The next day George does return as promised, and Thomas stands up from his stool, prepared to ask him many more questions about Jill. George gasps in excitement and runs up to the doll. He picks up the white card with Jill’s story written on it and shows it to Thomas.
“You wrote her story…” He says happily, “you wrote her story when everyone else had forgotten.” Thomas scratches the back of his head, embarrassed. George looks around the room, his eyes twinkling with excitement. “We can write the stories of others too. Let them be heard. Let them be remembered.”
For the next week George returns to the store every day and tells stories about people from the past. A doctor who owned a tea set, he served tea and spoke to his patients before examining them. He was always a kind man who strove to put others at ease.
A school teacher’s card deck, yellowed with age and frayed at the edges.
A barber’s scissors. A businessman’s hat.
Some days George will walk in with a person dressed so oddly, it looks like they come from a theatre play of some sort. He points to an object and this person will explain where they got it, what it means to them. They will look Thomas in the eyes and tell him, this was mine. My story is important. They will leave the store and disappear into the air with a smile.
Eventually every single item in the store has a story. A name. A year. When the work is done, Thomas wants to give George Jill’s doll. He tells Thomas he can’t take the doll to where he is going, and Thomas knows that. He just doesn’t want to face the reality of it. Doesn’t want to question his own sanity.
He still denies the existence of ghosts.
George leaves with a wave and smile, having imprinted something important on Thomas. Giving him and everything he sells a story.
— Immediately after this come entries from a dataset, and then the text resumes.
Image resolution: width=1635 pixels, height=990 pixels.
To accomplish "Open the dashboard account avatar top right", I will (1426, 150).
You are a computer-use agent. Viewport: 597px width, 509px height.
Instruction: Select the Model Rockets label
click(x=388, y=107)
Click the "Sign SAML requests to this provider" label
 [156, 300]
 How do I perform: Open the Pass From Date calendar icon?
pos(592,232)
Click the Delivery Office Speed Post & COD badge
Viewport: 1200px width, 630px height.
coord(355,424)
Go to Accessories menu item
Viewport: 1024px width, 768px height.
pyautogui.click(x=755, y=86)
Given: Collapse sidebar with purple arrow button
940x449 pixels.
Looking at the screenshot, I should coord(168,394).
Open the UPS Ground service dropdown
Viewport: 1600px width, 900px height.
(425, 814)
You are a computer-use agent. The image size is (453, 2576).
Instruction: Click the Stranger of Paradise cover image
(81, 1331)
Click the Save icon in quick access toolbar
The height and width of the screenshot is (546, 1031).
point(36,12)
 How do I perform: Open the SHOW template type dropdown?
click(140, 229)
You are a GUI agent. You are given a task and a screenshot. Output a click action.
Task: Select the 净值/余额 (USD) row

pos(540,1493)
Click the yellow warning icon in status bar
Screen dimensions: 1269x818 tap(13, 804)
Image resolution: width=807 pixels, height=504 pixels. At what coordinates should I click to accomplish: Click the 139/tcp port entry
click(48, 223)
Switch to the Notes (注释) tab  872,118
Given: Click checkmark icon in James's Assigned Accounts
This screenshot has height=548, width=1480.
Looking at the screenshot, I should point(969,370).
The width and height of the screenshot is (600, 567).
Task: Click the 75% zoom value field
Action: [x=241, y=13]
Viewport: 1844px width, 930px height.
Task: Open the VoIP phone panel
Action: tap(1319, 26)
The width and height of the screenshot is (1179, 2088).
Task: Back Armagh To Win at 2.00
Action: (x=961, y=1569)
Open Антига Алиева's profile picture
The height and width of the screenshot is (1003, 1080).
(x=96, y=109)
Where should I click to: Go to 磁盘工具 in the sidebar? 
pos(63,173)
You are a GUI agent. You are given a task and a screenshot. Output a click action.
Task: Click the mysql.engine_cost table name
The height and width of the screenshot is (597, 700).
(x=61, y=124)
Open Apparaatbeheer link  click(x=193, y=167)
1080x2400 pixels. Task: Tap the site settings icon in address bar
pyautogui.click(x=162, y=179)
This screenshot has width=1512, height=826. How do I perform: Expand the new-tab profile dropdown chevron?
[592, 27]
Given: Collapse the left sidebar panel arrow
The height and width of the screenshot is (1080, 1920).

Every thing has a story. Every single thing…
but me.
Business begins to rise steadily. Customers are thrilled when reading these stories, even if some believe them to be made up entirely. They are still beautiful stories.
Thomas closes the door and flips the sign to closed. He sighs in happy exhaustion, not boredom. He looks around the room at the emptying shelves and decides he will restock properly. He’ll get as much information about what he acquires to sell.
Tell a story, George had said.
On the way to the door, Thomas spots me, and his eyes widen in horror upon noticing the absence of a white card laid at my feet.
He picks me up and brushes the dust from my hair. He straightens out my dress and moves the eyelashes out of my eyes. He pulls my hat down tightly on my head, and makes sure my shoes are on properly. He smiles at me.
“My daughter is going to love you,” he tells me. I feel myself fill with joy. My story long forgotten can now be rewritten.